Perini Journal – The World of Tissue
- Type: Two yearly issues magazine
- Format: A4: 210X297 mm
- Owner(s): Fabio Perini S.p.A.
- Editor: Maura Leonardi
- Founded: 1979
- Language: Italian/English, English/Chinese
- Headquarters: Lucca
- Circulation: 20,000
- Website: www.perinijournal.com

= Perini Journal =

The Perini Journal is the main trade journal in the world completely dedicated to the tissue paper industry.

It is published in two yearly issues and in two different editions: the western, in Italian/English language, with an average printed copies of 17,500; and the eastern, in English/Chinese language, with an average printed copies of 2,500. The illustrations are made by Italian painter Guido Scarabottolo.

==History==

Published by Fabio Perini S.p.A., the first issue of the publication (dated back to 1979, printed under the name Perini News Sheet) represented a house organ for the company, and was aimed at supplying useful information on the tissue market. It was published in bilingual form (Italian and English) and delivered to recipients on a worldwide scale.

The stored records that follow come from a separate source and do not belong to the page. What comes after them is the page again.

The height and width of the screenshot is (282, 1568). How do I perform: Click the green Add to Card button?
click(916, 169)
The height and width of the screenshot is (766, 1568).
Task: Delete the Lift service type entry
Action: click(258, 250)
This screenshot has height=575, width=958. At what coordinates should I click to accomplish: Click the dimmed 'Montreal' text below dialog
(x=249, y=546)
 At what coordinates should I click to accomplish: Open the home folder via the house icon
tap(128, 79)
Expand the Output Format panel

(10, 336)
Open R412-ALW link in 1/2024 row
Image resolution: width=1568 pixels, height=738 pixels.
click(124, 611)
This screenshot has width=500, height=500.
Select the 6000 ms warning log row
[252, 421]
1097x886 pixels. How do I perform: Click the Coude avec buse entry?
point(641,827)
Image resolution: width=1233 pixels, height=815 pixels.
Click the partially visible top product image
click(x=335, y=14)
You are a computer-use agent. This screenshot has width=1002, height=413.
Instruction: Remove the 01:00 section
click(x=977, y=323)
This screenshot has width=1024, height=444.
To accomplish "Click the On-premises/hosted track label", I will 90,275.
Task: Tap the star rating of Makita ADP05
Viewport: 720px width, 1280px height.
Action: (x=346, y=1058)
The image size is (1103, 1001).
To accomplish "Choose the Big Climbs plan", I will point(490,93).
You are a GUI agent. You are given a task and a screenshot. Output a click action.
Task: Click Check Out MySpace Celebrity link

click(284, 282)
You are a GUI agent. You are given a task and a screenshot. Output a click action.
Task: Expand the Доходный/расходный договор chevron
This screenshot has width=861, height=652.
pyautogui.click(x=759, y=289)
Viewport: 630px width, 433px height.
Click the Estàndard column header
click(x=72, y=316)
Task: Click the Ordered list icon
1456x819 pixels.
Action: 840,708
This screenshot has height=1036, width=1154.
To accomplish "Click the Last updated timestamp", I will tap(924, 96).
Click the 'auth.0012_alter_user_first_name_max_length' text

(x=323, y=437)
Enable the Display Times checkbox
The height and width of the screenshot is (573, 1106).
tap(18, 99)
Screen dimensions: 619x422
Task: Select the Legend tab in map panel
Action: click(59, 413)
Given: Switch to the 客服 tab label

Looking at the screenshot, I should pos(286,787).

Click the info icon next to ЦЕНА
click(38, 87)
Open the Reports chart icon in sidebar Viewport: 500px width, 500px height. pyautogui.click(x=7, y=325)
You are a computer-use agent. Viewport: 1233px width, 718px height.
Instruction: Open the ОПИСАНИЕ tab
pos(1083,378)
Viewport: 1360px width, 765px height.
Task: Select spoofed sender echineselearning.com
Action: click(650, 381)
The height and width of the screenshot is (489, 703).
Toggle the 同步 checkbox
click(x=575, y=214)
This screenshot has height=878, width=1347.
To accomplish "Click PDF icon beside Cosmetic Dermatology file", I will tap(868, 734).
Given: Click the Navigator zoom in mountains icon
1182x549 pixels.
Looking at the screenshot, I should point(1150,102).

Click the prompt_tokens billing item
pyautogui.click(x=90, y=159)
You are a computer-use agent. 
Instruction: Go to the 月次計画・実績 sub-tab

Growth of the tissue industry in the 1980s led the company in 1989 to transform its original publication into the first trade magazine dedicated exclusively to the tissue and related fields: the Perini Journal – PJL. Today the magazine, published twice a year in 20,000 copies, is an independent trade publication.

==Distribution==

The Perini Journal is sent directly to over 17,500 contacts contained in a mailing list covering a distribution network that reaches Europe, Canada, USA, South America, Asia, Africa, Australia and New Zealand. It is also available online through the official website or an iPhone app.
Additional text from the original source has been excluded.